Exposant que la SNC DOUX ELEVAGE était redevable d'un important arriéré de cotisations échues, l'association CIDEF l'a faite assigner en paiement devant le tribunal de grande instance de Quimper, par acte du 22 décembre 2005.
Par jugement contradictoire du 19 août 2008, ce tribunal a :
- déclaré recevable la demande de l'association CIDEF,
- déclaré irrecevable l'exception de question préjudicielle de droit communautaire soulevée par la SNC DOUX ELEVAGE,
- condamné la snc Doux Elevage à payer à l'association CIDEF
209 478, 62 €, avec intérêts au taux légal à compter du 16 novembre 2004 sur la somme de 132 464, 60 € et à compter du 23 septembre 2005 sur celle de 77 014, 02 €, ainsi que 2 500 € au titre de l'article 700 du code de procédure civile.
Aux termes de ses dernières écritures signifiées le 2 septembre 2009 auxquelles il est renvoyé pour exposé de ses moyens, la SNC DOUX ELEVAGE, appelante, conclut à la réformation du jugement et demande à la cour de :
- déclarer l'association CIDEF irrecevable à agir,
- la débouter de ses demandes,
- condamner l'association CIDEF :
- à lui rembourser 451 601, 93 € au titre des cotisations payées au cours des années 2001, 2002 et 2003, outre intérêts au taux légal à compter du versement,
- à lui verser 10 000 € au titre de l'article 700 du code de procédure civile.
Rappelant qu'à l'origine, la durée de l'association CIDEF avait été fixée à 25ans et faisant valoir qu'en l'absence de production aux débats des convocations, de l'ordre du jour, de la feuille de présence et de l'intégralité du procès-verbal, il n'était pas possible d'apprécier la régularité du vote intervenu lors de l'assemblée générale du 10 mars 1998 qui décidé de proroger le terme pour une nouvelle période de 25 ans, elle soutient que les demandes formées par une entité dénuée d'existence légale sont irrecevables.

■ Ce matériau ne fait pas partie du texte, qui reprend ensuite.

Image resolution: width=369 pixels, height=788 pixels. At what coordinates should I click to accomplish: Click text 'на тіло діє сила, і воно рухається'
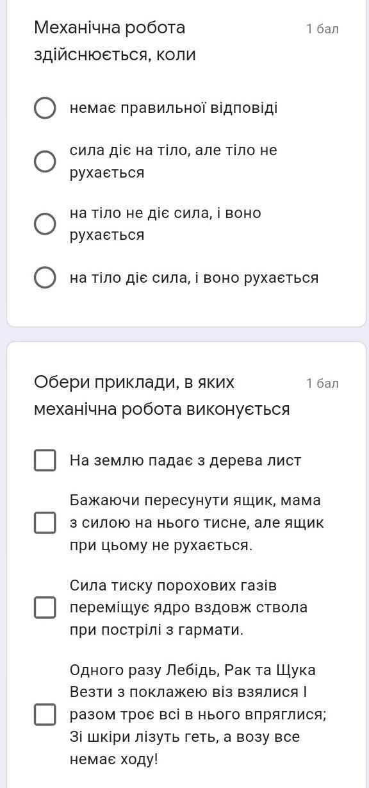pyautogui.click(x=194, y=278)
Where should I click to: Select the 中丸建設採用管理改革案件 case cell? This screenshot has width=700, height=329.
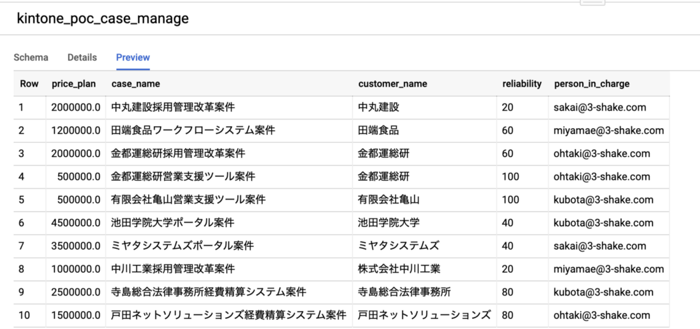tap(173, 107)
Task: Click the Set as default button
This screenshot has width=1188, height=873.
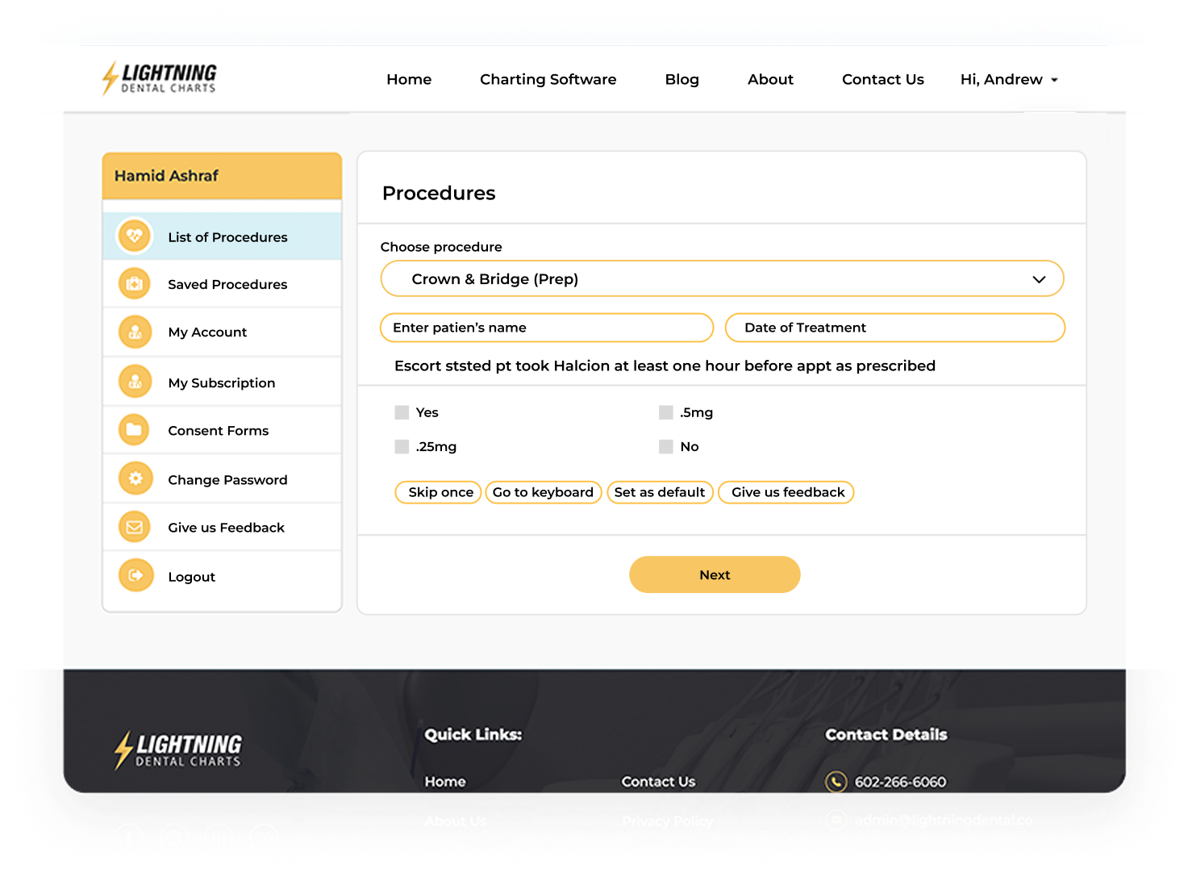Action: pyautogui.click(x=659, y=492)
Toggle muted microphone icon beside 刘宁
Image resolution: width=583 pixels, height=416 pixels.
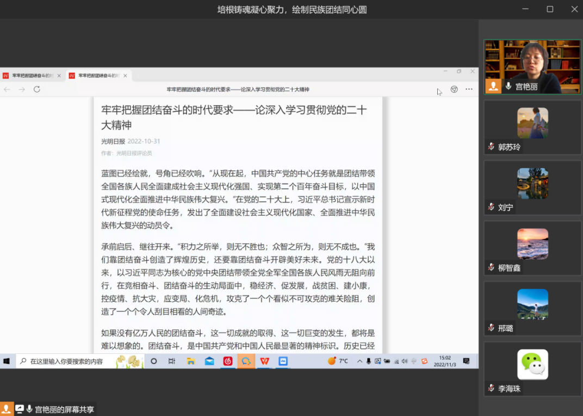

Elle fait grief au tribunal d'avoir déclaré irrecevable sa demande de renvoi préjudiciel devant la cour de justice mais précise qu'au jour où la cour va statuer cette question est devenue sans intérêt dans la mesure où la Commission Européenne, par décision du 10 décembre 2008, a qualifié d'aides d'Etat le système de cotisations volontaires obligatoires (CVO) mis en place par les interprofessions.
Elle fait valoir qu'en vertu de cette décision du 10 décembre 2008, les cotisations appelées par l'association CIDEF constituent des aides d'Etat et que ces aides d'Etat sont illégales, faute d'avoir été notifiées à la Commission préalablement à leur mise en application.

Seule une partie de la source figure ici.